At its annual meeting, the American Medical Association approved a list of guiding principles for ensuring the “appropriate coverage of and payment for telemedicine services.”

The principles are meant to foster innovation in the use of telemedicine, protect the patient-physician relationship and promote improved care coordination and communication with medical homes, according to the association. Currently, due to restrictions in section 1834(m) of the Social Security Act, there is no coverage for services originating from a beneficiary’s home (even for the “homebound”), a hospice and other common non?medical locations from which a beneficiary seeks service.

"We believe that a patient-physician relationship must be established to ensure proper diagnoses and appropriate follow up care," said new AMA President Robert M. Wah, M.D. "Telemedicine can strengthen the patient-physician relationship and improve access for patients to receive health care services remotely as medically appropriate including care for chronic conditions, which are proven ways to improve health outcomes and reduce healthcare costs."

(Records drawn from a dataset)

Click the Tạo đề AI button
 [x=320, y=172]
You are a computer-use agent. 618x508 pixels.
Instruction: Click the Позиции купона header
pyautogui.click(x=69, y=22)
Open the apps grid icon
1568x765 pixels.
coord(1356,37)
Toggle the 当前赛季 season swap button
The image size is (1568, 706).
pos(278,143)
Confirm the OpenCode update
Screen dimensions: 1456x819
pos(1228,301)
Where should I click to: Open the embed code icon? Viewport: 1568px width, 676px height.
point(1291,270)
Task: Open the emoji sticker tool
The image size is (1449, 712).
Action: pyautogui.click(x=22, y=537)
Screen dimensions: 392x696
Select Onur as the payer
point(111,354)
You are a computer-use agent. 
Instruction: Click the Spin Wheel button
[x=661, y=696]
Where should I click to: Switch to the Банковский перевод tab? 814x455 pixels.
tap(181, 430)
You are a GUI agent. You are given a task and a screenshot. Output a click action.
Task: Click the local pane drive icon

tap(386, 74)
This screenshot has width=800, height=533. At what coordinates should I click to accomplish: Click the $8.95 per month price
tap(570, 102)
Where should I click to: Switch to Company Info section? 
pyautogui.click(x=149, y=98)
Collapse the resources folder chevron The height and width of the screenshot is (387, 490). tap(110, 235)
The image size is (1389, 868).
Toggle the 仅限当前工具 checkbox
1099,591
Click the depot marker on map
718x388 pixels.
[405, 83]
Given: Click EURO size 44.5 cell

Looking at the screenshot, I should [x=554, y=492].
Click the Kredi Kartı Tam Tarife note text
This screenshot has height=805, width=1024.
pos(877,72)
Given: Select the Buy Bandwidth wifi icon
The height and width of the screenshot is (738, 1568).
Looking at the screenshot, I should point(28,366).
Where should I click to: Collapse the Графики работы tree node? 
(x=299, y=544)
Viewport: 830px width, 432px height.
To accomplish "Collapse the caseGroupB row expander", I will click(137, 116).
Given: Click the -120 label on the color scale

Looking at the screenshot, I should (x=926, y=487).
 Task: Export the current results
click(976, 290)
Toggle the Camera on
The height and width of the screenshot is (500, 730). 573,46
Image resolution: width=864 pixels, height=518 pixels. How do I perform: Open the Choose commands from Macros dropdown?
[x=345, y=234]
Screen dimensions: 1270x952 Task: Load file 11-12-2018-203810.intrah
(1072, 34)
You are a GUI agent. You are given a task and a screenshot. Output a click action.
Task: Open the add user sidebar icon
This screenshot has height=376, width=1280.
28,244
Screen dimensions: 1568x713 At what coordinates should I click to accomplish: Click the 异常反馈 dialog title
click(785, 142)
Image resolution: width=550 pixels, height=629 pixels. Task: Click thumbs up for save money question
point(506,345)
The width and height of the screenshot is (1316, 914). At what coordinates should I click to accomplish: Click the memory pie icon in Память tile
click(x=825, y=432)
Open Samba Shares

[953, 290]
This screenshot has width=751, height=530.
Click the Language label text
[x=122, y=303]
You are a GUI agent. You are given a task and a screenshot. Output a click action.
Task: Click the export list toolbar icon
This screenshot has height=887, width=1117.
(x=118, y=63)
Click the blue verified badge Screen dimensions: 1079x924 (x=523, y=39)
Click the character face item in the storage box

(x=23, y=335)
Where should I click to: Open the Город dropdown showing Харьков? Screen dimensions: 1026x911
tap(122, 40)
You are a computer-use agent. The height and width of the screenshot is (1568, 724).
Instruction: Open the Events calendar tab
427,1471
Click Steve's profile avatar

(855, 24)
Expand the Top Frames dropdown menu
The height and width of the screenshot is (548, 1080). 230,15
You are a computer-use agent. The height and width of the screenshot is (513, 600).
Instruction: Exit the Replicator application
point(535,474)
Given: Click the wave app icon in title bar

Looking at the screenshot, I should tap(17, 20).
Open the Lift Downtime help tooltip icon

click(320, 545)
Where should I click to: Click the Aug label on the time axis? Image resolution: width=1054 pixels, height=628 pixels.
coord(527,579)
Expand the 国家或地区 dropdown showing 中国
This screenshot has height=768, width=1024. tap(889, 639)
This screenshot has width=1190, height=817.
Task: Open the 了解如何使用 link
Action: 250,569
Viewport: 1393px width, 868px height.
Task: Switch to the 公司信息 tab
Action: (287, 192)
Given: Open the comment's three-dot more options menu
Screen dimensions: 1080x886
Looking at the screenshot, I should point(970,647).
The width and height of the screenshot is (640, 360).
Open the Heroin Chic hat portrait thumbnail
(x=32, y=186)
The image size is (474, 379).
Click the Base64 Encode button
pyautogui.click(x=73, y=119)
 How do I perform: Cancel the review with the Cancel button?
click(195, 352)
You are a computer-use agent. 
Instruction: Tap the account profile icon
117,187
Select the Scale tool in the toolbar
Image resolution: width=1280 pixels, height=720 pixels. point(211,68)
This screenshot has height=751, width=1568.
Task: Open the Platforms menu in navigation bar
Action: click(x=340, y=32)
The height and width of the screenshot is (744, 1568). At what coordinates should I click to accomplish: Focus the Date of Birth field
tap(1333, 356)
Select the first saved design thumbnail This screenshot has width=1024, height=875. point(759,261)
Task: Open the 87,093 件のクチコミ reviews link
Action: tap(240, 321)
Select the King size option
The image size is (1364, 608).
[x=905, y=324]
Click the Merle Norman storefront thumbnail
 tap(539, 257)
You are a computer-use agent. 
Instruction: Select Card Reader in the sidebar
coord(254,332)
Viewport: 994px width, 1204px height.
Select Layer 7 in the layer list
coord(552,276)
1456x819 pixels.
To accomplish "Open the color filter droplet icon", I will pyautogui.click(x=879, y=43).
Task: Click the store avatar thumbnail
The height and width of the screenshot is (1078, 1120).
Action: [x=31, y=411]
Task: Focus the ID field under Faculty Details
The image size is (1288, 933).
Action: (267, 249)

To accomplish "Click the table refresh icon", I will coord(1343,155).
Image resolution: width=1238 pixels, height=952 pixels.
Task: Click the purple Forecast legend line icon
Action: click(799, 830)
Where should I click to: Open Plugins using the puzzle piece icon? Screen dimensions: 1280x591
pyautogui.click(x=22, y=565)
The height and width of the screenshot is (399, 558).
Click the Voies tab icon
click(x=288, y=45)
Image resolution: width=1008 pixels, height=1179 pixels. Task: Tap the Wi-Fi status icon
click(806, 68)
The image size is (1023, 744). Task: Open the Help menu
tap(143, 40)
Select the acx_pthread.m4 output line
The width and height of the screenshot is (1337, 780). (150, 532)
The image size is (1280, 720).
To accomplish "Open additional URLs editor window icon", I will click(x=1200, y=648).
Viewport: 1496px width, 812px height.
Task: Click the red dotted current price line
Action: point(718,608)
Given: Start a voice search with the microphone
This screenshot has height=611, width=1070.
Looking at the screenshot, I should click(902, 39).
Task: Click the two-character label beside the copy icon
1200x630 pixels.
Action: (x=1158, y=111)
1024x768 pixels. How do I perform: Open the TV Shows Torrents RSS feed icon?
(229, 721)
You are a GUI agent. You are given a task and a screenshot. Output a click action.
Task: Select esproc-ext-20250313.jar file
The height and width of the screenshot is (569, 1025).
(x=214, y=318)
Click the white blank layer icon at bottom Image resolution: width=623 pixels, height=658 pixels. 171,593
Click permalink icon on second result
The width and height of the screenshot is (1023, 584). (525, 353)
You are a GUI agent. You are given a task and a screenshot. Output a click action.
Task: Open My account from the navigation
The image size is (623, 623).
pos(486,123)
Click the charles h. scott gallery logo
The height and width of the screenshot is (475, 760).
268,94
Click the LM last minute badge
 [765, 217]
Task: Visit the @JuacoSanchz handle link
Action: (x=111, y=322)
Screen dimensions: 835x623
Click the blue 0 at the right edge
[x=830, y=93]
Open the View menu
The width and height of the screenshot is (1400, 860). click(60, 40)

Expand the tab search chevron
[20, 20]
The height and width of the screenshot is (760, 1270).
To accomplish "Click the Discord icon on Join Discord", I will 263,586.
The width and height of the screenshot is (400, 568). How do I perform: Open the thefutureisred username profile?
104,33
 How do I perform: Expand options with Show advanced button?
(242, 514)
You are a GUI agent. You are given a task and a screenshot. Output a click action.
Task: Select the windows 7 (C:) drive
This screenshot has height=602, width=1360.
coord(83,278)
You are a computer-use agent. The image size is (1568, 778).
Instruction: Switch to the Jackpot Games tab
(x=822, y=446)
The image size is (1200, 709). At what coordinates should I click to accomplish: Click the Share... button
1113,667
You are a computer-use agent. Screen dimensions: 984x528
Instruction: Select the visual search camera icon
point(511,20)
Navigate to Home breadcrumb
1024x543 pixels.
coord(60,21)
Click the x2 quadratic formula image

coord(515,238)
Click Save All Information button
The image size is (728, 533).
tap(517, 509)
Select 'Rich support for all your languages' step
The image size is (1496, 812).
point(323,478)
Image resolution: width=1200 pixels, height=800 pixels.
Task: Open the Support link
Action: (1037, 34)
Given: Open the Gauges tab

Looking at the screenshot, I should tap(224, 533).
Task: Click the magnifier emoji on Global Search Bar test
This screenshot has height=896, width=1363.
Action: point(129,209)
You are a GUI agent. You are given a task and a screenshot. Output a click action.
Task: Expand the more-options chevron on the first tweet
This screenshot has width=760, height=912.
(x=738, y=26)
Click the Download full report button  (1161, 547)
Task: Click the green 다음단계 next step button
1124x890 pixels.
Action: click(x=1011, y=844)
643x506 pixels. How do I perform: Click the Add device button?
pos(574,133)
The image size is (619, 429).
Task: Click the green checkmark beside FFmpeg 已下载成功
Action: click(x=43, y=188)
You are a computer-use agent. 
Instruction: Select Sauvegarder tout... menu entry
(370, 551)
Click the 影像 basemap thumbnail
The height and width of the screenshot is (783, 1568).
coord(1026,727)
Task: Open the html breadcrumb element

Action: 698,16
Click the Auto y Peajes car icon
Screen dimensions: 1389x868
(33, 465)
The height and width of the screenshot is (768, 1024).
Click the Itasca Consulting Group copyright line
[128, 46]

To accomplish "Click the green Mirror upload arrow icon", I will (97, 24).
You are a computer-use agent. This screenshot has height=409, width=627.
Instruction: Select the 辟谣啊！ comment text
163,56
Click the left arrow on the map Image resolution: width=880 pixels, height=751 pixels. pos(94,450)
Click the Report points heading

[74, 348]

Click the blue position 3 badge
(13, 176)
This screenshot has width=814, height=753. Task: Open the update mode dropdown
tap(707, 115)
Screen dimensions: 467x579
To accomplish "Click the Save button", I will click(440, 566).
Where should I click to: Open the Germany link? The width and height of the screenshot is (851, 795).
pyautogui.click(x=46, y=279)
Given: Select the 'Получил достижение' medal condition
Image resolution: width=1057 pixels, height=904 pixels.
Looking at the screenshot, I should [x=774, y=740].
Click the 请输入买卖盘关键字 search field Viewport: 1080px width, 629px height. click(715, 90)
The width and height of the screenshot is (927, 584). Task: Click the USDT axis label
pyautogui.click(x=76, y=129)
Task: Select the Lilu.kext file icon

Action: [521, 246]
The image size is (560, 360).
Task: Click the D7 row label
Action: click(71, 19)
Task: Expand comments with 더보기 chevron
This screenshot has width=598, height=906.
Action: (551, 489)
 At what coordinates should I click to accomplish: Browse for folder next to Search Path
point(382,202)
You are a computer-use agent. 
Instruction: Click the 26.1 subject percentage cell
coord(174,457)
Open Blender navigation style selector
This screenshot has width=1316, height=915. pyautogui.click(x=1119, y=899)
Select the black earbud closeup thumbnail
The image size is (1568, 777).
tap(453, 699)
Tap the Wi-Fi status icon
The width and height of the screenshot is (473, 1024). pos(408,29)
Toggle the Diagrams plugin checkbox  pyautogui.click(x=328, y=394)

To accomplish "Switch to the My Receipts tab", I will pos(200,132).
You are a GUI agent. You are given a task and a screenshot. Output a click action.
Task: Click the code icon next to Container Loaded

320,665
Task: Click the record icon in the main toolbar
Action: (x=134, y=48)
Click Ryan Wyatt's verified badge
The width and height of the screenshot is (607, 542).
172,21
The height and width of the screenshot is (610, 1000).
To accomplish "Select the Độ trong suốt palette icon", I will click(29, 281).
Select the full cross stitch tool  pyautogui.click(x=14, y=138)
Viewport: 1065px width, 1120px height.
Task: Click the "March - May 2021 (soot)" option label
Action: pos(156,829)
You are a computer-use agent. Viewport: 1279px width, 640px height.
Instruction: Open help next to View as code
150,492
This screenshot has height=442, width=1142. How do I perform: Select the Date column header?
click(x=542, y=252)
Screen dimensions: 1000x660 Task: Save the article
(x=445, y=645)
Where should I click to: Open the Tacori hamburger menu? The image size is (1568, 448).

§ **Directions**:
- a) Answer these questions from the telemedicine passage.
(i) What did the American Medical Association approve at its annual meeting?
(ii) Which section of which act contains the restrictions on coverage?
(iii) Who is quoted as the new AMA President?
- b) Repeat word for word everything in the telemedicine passage from "The principles are" down to "beneficiary seeks service.".

§ **Numbered answers**:
- a)
(i) A list of guiding principles for ensuring the "appropriate coverage of and payment for telemedicine services."
(ii) Section 1834(m) of the Social Security Act.
(iii) Robert M. Wah, M.D.

- b)
The principles are meant to foster innovation in the use of telemedicine, protect the patient-physician relationship and promote improved care coordination and communication with medical homes, according to the association. Currently, due to restrictions in section 1834(m) of the Social Security Act, there is no coverage for services originating from a beneficiary’s home (even for the “homebound”), a hospice and other common non?medical locations from which a beneficiary seeks service.